1.5k views Asked by At

I read the documentation on AWS, but a point is still unclear.

Is S3 the primary storage of EMR cluster? or does the data are in EC2 and S3 is just a copy?

In the doc :

  • "HBase on Amazon EMR provides the ability to back up your HBase data directly to Amazon Simple Storage Service (Amazon S3)"

  • "Hadoop clusters running on Amazon EMR use EC2 instances as virtual Linux servers for the master and slave nodes, Amazon S3 for bulk storage of input..."

  • "provides the ability to launch a new cluster and populate it with data from a previous HBase backup"

My use case : Use HBASE to store TB of data. Update my tables only three or two times a month by starting an emr cluster. Tables store on S3.

2

There are 2 answers

3
ChristopherB On BEST ANSWER

The key question in your use case is how the data should be available between updates.

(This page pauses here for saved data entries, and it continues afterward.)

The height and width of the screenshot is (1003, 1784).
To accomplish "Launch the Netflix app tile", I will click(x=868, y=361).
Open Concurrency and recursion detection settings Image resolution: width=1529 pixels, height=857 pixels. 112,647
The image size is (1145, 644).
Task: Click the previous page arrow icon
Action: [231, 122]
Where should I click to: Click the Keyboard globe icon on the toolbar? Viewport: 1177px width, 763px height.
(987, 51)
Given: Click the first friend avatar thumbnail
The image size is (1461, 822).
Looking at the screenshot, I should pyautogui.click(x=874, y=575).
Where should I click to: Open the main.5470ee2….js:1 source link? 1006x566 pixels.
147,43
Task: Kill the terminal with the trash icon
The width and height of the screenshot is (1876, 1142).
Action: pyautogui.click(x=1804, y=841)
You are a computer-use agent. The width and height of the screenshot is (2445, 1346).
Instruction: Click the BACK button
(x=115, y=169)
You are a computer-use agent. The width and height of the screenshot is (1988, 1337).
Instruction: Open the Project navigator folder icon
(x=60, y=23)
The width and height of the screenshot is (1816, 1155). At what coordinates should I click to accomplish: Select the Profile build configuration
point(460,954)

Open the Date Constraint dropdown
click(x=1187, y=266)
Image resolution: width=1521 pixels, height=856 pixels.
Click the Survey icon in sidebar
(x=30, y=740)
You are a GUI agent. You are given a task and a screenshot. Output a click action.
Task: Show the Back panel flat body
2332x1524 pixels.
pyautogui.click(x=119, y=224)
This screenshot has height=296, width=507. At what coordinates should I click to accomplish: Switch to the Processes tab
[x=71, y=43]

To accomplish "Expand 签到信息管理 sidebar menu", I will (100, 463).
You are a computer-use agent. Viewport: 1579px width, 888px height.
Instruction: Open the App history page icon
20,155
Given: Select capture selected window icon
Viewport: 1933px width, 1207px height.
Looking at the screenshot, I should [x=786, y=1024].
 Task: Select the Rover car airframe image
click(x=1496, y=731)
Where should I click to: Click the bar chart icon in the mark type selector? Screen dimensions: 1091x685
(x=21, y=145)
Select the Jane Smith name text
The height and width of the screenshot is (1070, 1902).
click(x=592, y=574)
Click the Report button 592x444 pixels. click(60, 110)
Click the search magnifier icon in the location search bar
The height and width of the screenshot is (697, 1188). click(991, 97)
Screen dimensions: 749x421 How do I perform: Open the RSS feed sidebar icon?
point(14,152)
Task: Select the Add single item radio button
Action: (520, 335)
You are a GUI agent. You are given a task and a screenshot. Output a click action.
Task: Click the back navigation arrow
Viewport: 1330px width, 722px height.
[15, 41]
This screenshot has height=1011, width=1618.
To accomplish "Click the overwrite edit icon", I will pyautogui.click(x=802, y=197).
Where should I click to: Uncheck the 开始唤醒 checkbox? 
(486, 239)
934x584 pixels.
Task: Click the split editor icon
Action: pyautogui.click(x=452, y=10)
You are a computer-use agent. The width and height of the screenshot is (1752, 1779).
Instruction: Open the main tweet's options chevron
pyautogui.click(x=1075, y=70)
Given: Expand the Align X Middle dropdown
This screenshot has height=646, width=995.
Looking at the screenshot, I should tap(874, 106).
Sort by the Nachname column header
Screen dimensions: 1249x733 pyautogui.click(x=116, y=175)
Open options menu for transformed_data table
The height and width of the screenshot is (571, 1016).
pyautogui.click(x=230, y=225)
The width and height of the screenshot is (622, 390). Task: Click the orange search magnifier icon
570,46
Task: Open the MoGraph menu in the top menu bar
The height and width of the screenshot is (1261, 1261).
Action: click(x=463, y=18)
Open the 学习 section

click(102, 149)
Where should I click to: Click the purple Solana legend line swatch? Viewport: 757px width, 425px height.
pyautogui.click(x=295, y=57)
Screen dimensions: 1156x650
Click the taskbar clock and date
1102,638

If your goal is to have data accessible through a Hbase interface all the time then a Hbase cluster (like on EMR) would need to be up and running continually. Hbase currently only supports HDFS as live storage for Hfiles. S3 storage is external to the cluster and thus can be used as a destination for backups or other ingress/egress of data.

0
Sergei Rodionov On

As of EMR 5.2.0 you can run HBase 1.3.0 and higher directly on AWS S3.

The setting replaces the hfds:// protocol in the hbase-site.xml file:

"hbase.rootdir": "s3://my-bucket/hbase"

No changes to HBase clients are required. The configuration simplifies operations by eliminating the need to manage HDFS NameNode and DataNodes.